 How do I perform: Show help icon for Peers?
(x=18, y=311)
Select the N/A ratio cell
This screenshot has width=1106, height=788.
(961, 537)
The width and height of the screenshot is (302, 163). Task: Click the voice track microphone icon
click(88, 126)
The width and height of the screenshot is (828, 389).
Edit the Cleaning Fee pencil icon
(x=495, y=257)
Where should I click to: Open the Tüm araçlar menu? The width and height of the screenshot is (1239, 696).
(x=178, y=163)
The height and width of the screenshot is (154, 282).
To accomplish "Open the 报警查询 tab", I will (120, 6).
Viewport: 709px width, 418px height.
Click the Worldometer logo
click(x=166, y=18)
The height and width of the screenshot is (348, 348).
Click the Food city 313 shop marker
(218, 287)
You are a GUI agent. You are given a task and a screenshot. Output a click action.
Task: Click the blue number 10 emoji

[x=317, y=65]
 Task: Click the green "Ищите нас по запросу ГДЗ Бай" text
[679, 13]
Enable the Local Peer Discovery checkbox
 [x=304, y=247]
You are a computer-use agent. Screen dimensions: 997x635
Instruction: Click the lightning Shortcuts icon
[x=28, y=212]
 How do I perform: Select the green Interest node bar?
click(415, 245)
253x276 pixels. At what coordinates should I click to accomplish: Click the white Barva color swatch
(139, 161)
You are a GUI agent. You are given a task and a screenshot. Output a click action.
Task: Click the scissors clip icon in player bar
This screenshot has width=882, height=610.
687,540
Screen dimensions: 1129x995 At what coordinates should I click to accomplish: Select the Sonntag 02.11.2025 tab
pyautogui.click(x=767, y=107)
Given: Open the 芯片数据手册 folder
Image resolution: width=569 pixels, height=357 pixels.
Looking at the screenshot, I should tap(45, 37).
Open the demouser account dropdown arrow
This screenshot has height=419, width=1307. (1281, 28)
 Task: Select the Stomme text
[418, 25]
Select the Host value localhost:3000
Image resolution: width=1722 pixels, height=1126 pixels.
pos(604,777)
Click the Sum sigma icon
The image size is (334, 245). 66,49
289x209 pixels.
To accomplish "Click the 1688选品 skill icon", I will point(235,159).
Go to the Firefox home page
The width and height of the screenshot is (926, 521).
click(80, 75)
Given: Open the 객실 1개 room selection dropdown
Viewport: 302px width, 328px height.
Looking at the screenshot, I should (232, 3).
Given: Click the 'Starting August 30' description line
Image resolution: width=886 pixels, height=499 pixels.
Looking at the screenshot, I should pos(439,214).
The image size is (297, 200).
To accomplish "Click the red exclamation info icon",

* * * * * * *

--- YOUR INSTRUCTIONS ---
Check each line in the records above for the word "will". Return those that have it.

--- SOLUTION TO THIS EXERCISE ---
To accomplish "Open the 报警查询 tab", I will (120, 6).
To accomplish "Click the 1688选品 skill icon", I will point(235,159).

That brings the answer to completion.